Но Давид Иванович знал, что отдает мне, и сделал это сознательно.
А начавшееся в Москве переследствие совсем не обещало благополучного конца.
Даниил Леонидович рассказывал, что допросы были только днем и запись вела стенографистка. Очень скоро, по характеру задаваемых вопросов, он понял, что следователь собирает материал для нового срока, "шьет дело".
Я пробилась на прием к этому следователю – передо мной был персонаж сталинского времени: крупный, тяжелый, большелицый, с ледяными выпуклыми глазами.
Я не помню короткого и ничего не значащего разговора с ним. Было ясно: безнадежно.
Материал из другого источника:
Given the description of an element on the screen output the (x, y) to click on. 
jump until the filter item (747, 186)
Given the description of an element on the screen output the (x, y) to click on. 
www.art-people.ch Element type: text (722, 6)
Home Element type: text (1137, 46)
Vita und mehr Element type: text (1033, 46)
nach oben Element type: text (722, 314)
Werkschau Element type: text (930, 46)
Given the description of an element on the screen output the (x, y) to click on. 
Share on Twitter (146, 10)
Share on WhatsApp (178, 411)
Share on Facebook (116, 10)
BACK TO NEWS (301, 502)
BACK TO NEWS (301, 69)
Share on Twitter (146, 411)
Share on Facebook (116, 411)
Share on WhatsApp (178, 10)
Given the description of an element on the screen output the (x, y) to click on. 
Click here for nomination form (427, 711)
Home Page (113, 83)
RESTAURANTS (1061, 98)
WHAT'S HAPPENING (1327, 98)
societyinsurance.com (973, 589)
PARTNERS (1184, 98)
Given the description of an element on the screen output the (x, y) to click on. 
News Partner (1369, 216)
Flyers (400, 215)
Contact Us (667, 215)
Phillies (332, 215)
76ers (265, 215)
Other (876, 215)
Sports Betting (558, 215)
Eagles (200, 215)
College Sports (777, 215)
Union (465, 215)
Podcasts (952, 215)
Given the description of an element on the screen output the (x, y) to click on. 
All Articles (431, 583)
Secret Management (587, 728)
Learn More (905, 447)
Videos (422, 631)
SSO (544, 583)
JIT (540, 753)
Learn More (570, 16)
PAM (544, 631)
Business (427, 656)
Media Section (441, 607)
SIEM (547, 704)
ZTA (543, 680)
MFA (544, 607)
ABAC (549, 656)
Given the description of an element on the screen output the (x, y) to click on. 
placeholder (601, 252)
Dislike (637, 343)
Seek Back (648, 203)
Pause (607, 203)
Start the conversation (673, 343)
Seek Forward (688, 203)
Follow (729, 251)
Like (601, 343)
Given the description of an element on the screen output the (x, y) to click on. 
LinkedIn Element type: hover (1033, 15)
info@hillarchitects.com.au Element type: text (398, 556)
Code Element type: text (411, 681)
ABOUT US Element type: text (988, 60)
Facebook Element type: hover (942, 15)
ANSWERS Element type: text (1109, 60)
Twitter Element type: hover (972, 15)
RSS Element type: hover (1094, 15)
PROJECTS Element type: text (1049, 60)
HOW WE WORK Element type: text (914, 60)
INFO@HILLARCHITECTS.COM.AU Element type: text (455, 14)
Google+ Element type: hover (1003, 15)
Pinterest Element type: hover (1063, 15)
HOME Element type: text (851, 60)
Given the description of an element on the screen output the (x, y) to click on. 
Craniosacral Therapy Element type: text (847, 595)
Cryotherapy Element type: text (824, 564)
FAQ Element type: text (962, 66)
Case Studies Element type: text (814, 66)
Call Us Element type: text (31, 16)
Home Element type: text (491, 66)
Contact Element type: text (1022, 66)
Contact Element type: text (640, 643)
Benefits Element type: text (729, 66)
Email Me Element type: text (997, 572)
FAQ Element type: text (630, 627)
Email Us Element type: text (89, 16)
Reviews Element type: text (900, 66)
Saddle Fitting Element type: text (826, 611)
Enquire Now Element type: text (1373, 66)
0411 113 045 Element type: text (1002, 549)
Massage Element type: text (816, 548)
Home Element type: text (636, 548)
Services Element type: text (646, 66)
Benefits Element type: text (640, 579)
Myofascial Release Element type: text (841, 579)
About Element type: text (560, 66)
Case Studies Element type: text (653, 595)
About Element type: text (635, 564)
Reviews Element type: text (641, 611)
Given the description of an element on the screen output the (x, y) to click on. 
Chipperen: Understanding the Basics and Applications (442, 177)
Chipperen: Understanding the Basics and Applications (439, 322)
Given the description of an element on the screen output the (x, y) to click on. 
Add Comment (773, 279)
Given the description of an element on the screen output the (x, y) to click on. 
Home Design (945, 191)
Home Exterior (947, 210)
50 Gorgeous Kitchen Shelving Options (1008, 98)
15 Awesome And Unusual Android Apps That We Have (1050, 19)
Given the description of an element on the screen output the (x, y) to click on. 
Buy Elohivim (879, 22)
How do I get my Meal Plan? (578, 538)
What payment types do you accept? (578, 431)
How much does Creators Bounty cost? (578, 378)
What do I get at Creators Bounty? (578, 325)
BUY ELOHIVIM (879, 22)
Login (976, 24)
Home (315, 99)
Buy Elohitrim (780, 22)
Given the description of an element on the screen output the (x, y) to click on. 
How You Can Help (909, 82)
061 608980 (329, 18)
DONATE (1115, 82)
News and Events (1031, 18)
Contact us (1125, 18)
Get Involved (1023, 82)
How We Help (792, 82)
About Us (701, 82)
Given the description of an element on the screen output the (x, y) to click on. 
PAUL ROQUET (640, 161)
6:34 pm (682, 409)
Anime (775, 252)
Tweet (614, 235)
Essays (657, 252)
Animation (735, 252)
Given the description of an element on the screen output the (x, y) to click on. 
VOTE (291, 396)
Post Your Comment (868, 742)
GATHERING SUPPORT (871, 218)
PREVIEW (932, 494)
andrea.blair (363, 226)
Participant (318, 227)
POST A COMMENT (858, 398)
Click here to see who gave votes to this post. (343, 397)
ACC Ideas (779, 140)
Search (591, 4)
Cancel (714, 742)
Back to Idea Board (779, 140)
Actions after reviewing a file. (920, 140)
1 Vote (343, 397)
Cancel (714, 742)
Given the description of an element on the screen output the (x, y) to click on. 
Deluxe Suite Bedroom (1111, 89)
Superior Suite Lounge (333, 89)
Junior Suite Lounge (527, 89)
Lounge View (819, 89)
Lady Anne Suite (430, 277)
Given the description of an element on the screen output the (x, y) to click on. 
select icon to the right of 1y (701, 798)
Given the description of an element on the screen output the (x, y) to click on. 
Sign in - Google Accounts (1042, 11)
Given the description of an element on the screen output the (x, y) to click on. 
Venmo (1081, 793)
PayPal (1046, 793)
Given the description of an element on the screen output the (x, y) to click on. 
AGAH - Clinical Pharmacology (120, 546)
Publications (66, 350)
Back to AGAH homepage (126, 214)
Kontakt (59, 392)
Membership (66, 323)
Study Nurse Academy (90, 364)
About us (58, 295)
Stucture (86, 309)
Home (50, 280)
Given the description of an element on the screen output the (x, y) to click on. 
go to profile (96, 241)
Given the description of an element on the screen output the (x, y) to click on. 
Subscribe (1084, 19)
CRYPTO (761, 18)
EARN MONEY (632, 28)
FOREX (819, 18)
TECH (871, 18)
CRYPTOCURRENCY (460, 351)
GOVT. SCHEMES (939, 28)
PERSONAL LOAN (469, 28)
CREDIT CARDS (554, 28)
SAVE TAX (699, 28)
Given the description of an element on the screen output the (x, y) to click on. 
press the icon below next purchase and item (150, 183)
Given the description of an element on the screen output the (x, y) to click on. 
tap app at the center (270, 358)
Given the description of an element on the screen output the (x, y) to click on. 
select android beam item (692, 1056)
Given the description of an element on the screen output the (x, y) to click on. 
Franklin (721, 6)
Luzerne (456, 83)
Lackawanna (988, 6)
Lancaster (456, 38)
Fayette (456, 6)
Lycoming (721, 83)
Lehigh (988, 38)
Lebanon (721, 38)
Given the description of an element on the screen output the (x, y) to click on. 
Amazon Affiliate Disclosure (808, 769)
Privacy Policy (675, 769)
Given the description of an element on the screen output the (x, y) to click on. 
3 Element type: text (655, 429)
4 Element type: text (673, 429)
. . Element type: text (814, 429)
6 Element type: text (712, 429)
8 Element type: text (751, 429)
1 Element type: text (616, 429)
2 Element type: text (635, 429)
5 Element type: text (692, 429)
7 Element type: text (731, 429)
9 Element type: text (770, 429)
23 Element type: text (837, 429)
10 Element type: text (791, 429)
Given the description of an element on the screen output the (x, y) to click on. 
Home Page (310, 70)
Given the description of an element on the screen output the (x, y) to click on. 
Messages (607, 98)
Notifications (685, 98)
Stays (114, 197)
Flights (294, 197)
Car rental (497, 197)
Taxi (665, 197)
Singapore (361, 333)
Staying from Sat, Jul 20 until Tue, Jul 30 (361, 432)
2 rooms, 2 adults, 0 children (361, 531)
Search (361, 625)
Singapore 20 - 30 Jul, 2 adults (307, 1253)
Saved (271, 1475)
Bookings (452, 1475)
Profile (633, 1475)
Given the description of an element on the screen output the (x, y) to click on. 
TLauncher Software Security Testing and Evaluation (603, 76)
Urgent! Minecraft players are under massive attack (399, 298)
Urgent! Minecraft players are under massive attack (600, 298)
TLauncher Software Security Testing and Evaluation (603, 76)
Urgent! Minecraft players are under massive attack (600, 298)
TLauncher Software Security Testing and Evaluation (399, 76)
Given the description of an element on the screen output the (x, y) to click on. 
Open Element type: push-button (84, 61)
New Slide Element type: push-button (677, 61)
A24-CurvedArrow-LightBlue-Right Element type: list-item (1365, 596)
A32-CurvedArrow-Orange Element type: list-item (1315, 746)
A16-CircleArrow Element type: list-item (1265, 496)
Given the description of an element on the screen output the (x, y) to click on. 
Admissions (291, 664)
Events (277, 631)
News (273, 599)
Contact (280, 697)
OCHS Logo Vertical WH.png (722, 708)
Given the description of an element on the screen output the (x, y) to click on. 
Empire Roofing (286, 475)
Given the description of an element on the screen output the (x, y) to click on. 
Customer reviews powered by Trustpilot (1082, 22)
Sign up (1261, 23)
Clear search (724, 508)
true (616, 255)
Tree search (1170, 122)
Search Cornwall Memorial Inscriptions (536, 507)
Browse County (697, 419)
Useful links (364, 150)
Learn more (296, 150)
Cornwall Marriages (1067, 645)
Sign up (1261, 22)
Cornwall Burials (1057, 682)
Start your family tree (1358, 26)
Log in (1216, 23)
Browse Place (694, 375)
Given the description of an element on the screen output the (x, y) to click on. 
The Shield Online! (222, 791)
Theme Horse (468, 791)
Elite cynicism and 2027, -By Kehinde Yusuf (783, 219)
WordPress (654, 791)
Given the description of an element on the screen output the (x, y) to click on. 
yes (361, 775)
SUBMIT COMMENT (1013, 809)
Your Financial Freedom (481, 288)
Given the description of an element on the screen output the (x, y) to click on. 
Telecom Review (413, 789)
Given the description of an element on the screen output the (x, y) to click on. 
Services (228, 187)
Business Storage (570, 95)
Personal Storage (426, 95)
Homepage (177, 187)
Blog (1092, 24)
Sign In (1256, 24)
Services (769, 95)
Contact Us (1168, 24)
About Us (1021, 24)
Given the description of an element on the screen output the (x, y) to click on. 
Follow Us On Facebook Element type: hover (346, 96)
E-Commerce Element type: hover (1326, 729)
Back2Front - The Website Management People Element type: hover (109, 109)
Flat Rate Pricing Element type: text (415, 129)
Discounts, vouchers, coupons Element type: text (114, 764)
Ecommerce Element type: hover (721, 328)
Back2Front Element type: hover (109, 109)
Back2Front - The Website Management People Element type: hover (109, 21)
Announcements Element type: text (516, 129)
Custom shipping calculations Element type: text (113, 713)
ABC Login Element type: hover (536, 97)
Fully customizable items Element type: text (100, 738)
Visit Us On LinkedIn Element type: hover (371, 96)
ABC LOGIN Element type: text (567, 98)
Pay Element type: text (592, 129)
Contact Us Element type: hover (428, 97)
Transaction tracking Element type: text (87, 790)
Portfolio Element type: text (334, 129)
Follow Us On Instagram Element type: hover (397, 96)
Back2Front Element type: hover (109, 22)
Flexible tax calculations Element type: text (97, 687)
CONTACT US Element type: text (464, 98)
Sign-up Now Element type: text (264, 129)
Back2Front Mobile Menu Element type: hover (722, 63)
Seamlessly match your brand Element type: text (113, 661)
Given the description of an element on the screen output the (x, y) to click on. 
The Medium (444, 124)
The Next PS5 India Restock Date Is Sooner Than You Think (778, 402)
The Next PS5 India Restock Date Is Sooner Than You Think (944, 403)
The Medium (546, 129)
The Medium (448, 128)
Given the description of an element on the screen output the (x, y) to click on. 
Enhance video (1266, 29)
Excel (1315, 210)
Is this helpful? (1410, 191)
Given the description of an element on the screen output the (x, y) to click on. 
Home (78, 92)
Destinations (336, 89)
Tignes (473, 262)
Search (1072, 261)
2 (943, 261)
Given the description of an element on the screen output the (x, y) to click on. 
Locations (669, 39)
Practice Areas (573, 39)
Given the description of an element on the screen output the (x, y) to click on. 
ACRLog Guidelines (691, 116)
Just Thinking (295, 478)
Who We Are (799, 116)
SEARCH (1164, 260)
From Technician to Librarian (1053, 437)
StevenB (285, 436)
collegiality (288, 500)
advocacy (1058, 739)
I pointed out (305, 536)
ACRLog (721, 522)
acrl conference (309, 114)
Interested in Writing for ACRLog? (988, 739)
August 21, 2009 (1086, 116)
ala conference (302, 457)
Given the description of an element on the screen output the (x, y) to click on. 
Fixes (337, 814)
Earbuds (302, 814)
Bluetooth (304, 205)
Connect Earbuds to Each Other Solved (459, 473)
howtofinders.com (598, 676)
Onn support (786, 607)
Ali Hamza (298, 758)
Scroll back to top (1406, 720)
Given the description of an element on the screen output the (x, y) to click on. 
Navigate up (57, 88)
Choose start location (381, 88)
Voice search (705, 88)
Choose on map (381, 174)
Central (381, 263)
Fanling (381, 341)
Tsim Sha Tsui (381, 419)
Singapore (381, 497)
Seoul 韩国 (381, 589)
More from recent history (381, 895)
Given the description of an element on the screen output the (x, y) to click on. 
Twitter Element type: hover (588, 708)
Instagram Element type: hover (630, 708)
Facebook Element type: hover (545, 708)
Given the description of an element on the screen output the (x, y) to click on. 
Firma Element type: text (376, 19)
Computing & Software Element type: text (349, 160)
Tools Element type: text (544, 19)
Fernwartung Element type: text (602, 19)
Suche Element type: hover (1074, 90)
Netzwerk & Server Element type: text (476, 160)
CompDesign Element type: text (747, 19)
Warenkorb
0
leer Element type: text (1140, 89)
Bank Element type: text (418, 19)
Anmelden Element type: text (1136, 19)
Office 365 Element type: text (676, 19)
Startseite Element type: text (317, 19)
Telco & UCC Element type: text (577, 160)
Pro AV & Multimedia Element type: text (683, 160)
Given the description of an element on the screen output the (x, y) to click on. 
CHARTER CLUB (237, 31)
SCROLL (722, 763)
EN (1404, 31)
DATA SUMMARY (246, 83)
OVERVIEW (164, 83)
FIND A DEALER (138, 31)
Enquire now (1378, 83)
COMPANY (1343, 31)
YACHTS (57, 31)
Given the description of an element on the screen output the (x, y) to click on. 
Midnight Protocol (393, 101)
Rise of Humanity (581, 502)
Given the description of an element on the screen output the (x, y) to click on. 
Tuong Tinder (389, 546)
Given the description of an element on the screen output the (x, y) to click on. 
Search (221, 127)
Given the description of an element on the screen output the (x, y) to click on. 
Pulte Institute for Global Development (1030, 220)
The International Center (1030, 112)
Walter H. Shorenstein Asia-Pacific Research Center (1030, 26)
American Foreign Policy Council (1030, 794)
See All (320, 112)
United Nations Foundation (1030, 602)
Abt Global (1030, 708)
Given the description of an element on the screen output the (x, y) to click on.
Новый срок.
В лагере на очень короткое время скрестилась моя дорога с 14-летней дорогой по лагерям одной женщины – надеюсь, что она жива; ее имя – Валентина Пикина. В 1956 и 1957 годах она, реабилитированная, работала в ЦК, занимаясь восстановлением в партии реабилитированных коммунистов. С ней меня и свели реабилитированные старые коммунистки, отбывавшие срок в Мордовии. По ее совету я написала отчаянное заявление о том, что моего мужа, смертельно больного, допрашивают, и я прошу – как странно это сейчас прозвучит! – психиатрической экспертизы. Как В.П. все сделала, я не знаю, но Даниила перевели в Институт им. Сербского, который не был тогда тем черным местом, каким стал позже. Через три-четыре месяца последовало заключение: "лабильная психика". Это значило, что роковое заявление, из-за которого ему оставили срок, хотя и уменьшенный, он мог написать в состоянии депрессии. А она может наступать и проходить.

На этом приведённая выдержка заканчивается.